For simplicity let's consider the unary numeral system (number N is represented by word XN, which consists of N consecutive symbols '1').
Also, let's use the following notation: |Xi| in order to express the amount of '1' symbols inside the word Xi.

So, having the infinite set of words, which corresponds to prime numbers:

X1 = 11
X2 = 111
X3 = 11111
X4 = 1111111
X5 = 11111111111
...

where |Xi| is a prime number, for every i,

we would like to understand, whether it is possible to express all words from this language using a regular grammar?

In other words, is it possible construct the finite state machine, which will be able to recognize all prime numbers (and only the prime numbers), expressed in unary numeral system?

Pumping Lemma

The Pumping Lemma states, that every sufficiently long word of a regular language can be infinitely many times expanded in a special way, such that every new word (obtained after expansion of the original word) will belong to this language as well.

Formally saying, for every infinite regular language L: every word Xi (such, that length of the word is greater than some threshold) can be splitted into 3 consecutive parts: X, Y and Z, and every new word (e.g.

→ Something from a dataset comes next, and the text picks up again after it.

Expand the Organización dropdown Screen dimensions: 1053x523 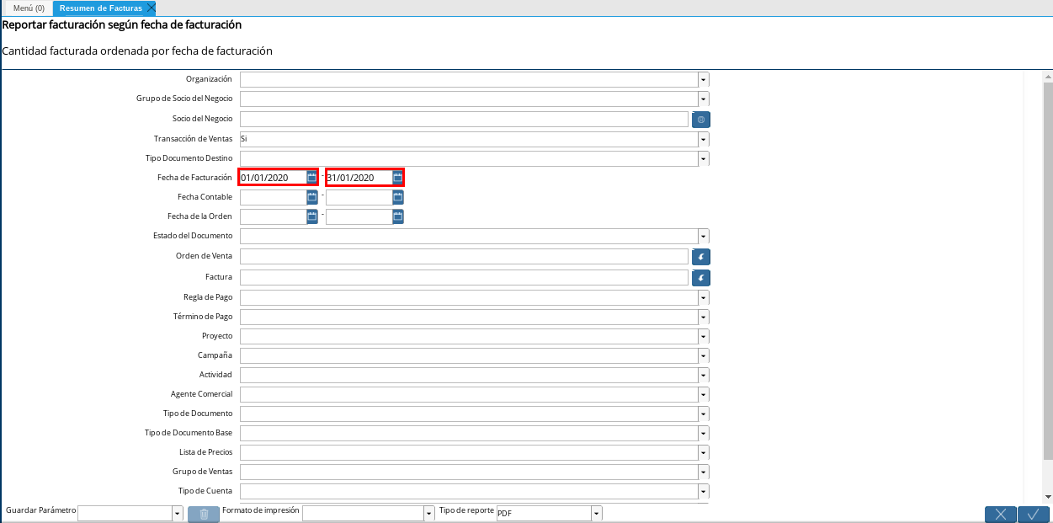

XYYZ, XYYYZ, ..., XYnZ) will belong to the language L as well.

The lemma can be understood in such way, that the reguar expression for recognizing of any infinite regular language must contain a Kleene operator.

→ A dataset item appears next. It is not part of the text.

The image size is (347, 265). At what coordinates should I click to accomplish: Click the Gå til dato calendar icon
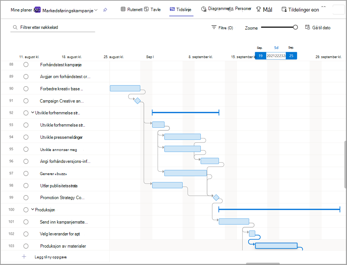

For example, lets's consider a regular language L, which corresponds to the following regular expression: ( 1 | 11 | 111 | 111(1)*1 )

Let's select some sufficiently long word of this language:
Wi = 111111

One of the possible ways to split Wi is:
Wi = XYZ = 111 _ 11 _ 1
(underscore characters are not a part of the alphabet of the language L, but I am using these characters just to display the separation between X, Y and Z)

So, the parts of the word Wi are:
X = 111
Y = 11
Z = 1

We can infinitely many times replicate the part Y ("pump" the word Wi), and all generated words: XY2Z, XY3Z, ..., XYnZ will belong to the langauge L as well:

XYZ = 111111
XY2Z = 11111111
XY3Z = 1111111111

The Pumping Lemma is only a necessary condition (and not a sufficient condition) for the language being a regular.

However, this lemma is a very convenient tool for proving, that the language is not regular: proving that every sufficiently long word of the language can't be "pumped" - implies that the language is not regular.

Regular grammar for prime numbers?

The unary representation Wp of every prime number p (such that |Wp| = p) can be splited into 3 parts: X, Y and Z.

Which, in general case, implies that:
|Wp| = |XYZ| = |X| + |Y| + |Z|

XYnZ means, that we just should replicate n times the Y part of the word Wp.

So, the amount of symbols '1' inside the generated word can be represented as:
|XYnZ| = |X| + n×|Y| + |Z| = (|X| + |Y| + |Z|) + (n - 1)×|Y| = |Wp| + (n - 1)×|Y|

We can choose the n = |Wp| + 1
Which implies, that:
|XYnZ| = |Wp| + (n - 1)×|Y| = |Wp| + |Wp|×|Y| = (|Y| + 1)×|Wp|
Hence, XYnZ is a composite number.

Hence, for any arbitrary splitting of Wp (any arbitrary prime number), we can choose such n, that XYnZ will be a composite number.

Our implication contradicts to the Pumping Lemma, which leads to the conclusion, that the language, which consists of the prime numbers can’t be expressed using a Regular Grammar.